### Requirement
In the entries that follow, how many lines hold "will"? Nothing but the number is expected.

### Exercise input

==========

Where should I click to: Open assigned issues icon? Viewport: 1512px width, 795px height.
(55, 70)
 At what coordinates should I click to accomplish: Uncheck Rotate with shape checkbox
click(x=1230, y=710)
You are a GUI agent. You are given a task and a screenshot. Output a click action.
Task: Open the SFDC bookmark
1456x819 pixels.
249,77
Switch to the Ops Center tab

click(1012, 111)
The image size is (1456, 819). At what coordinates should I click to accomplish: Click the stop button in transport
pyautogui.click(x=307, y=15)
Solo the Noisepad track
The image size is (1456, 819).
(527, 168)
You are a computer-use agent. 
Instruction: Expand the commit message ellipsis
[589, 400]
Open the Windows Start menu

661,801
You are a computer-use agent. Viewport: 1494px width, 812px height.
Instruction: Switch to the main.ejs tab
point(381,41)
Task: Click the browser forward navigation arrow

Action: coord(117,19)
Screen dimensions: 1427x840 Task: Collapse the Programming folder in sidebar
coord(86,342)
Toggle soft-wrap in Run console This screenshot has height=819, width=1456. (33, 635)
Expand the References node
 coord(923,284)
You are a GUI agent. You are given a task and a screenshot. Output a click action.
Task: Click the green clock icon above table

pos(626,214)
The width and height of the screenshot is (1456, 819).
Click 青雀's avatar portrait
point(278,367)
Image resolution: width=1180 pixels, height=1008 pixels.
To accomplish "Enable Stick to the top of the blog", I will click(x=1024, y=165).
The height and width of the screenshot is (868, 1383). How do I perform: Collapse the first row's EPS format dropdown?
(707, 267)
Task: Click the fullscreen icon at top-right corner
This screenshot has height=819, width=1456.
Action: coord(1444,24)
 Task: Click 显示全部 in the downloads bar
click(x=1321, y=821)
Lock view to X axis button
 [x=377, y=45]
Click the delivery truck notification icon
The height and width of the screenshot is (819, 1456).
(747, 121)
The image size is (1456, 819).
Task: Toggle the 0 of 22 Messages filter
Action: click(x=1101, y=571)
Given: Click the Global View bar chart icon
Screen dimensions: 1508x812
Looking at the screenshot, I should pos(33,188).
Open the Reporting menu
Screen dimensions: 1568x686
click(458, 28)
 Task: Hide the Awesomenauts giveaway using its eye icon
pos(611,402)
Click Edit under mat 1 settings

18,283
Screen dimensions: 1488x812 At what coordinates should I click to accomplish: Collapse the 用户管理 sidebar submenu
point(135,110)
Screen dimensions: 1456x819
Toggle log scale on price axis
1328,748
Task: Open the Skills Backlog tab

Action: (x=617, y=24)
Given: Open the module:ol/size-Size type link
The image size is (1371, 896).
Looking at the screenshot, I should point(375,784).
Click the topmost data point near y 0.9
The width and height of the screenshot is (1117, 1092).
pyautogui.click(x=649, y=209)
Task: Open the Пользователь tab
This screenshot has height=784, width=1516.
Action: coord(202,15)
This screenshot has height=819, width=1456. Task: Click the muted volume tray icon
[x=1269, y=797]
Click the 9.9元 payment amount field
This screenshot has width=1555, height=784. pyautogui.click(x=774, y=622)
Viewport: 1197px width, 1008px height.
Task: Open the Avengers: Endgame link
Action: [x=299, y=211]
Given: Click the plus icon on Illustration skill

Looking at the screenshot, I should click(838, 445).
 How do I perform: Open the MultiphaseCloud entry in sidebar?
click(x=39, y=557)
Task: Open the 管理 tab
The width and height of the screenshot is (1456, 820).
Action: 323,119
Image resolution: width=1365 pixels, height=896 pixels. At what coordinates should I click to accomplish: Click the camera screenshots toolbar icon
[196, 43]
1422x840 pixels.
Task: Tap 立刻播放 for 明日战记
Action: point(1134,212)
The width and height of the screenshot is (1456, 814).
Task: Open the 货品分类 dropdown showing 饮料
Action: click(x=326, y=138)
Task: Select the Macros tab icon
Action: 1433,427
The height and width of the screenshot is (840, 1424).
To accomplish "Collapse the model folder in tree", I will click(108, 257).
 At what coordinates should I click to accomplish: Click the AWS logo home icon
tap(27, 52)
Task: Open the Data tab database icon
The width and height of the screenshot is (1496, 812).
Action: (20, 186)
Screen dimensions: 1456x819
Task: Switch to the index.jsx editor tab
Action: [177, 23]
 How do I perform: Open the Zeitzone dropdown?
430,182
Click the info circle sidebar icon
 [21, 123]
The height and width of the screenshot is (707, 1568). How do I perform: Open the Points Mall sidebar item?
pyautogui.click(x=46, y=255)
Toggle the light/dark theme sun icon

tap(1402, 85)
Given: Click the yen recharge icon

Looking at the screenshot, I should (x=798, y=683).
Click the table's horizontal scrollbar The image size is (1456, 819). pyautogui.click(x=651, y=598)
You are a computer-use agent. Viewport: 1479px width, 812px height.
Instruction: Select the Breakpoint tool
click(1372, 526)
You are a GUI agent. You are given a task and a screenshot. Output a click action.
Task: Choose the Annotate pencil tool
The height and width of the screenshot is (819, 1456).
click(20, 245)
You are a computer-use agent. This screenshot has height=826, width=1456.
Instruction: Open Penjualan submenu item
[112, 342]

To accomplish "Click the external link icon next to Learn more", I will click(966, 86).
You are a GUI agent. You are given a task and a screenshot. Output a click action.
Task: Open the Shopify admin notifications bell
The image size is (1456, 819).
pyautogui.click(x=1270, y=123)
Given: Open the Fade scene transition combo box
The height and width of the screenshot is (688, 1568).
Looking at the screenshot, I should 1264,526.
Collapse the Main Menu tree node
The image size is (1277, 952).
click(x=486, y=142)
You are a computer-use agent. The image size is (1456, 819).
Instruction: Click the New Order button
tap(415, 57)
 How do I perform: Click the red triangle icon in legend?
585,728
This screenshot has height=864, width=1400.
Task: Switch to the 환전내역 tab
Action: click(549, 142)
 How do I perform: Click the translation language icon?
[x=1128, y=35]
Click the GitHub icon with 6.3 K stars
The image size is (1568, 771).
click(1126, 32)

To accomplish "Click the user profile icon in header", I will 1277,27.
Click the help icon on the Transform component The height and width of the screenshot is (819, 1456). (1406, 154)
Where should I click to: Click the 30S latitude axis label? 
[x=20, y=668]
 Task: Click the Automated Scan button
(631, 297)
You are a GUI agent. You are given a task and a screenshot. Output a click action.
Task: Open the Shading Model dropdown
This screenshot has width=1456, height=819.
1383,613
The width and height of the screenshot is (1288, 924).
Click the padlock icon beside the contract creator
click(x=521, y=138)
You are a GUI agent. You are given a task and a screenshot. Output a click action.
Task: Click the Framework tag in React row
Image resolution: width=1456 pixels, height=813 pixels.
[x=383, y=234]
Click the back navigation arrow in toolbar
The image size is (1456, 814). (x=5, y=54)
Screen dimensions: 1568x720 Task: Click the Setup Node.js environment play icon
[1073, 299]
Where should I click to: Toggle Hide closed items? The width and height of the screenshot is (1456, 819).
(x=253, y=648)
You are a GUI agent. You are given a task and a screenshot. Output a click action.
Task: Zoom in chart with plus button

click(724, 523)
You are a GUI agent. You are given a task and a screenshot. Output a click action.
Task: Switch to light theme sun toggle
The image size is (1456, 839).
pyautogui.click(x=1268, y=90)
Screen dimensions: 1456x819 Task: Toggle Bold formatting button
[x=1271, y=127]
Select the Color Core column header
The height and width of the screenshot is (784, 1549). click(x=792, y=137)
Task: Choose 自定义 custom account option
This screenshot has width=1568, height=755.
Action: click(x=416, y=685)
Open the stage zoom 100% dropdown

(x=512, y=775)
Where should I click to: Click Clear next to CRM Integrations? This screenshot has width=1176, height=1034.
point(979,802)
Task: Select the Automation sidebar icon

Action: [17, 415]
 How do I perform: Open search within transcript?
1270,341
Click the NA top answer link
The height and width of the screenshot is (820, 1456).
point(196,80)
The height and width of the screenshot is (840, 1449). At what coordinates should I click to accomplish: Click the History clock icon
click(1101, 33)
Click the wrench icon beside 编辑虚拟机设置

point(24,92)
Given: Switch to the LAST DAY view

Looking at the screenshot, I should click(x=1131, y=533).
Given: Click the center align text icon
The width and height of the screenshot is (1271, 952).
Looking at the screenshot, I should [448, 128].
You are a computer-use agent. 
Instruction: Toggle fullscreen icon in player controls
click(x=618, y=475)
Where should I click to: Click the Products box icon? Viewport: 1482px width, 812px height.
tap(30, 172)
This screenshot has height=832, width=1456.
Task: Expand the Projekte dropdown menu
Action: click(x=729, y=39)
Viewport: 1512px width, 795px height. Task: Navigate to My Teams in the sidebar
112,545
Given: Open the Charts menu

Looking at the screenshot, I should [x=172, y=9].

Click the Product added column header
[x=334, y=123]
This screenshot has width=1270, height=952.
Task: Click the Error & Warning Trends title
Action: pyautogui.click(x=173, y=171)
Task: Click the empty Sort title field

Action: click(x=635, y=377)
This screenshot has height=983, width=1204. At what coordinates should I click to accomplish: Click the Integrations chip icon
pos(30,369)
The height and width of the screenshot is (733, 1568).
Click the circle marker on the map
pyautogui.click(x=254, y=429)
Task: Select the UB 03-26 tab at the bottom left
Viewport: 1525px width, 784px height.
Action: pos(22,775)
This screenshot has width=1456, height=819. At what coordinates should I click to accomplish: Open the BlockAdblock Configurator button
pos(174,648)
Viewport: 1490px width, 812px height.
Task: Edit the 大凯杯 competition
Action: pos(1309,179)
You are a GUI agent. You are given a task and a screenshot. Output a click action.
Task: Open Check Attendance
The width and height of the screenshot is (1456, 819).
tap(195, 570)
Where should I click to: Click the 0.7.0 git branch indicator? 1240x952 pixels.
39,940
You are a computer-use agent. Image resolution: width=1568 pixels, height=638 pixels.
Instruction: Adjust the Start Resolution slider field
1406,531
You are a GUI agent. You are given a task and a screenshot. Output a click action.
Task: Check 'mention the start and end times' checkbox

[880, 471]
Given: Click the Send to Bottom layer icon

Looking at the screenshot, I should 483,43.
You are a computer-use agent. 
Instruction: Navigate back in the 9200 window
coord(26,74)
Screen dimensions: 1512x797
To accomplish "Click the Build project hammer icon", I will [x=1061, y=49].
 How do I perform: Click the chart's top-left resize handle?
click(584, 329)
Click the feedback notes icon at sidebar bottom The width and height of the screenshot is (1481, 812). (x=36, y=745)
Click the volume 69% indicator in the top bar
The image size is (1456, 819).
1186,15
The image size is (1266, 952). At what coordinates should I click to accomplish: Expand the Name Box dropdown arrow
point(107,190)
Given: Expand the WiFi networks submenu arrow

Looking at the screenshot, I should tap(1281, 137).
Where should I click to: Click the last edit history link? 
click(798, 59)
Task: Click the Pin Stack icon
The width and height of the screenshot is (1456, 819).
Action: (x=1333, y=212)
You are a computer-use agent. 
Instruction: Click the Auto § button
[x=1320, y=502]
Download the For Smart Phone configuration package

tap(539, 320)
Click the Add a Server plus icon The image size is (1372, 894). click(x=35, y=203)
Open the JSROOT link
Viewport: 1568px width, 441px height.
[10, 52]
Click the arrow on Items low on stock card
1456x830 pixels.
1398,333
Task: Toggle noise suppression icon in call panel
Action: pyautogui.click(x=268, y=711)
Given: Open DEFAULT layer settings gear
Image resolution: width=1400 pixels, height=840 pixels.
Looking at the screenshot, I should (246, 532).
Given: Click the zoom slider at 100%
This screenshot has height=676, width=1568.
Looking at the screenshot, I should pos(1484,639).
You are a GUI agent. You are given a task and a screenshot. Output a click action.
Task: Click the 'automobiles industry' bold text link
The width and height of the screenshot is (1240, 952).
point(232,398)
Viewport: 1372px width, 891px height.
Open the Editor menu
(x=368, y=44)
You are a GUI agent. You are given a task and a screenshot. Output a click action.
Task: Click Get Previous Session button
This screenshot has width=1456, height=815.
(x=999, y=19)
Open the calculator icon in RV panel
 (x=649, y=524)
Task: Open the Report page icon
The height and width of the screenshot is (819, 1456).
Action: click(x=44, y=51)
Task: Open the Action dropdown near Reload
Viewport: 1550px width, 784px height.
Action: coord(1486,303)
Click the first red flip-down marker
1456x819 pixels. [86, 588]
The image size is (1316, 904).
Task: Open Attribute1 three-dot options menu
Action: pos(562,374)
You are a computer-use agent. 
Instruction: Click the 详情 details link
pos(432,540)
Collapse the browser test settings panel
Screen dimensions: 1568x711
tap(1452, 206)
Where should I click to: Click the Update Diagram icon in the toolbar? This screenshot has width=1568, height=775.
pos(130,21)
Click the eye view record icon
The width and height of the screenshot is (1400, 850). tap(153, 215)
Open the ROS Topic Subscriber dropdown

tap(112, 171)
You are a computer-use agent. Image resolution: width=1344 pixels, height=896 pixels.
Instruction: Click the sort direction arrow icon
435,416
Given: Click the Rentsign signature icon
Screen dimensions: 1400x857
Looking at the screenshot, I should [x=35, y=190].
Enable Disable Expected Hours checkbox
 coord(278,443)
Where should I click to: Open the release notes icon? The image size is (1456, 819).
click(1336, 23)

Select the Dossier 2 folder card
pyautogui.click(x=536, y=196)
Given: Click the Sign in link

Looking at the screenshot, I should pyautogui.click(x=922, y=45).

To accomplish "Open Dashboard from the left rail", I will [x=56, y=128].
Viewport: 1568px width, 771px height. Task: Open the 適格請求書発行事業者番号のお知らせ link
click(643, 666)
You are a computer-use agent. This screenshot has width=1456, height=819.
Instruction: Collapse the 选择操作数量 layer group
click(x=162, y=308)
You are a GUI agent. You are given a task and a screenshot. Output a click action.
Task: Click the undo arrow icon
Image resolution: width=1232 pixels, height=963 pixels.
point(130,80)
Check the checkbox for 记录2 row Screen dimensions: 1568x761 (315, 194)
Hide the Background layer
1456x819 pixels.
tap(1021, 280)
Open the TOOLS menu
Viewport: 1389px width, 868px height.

==========

### Response
6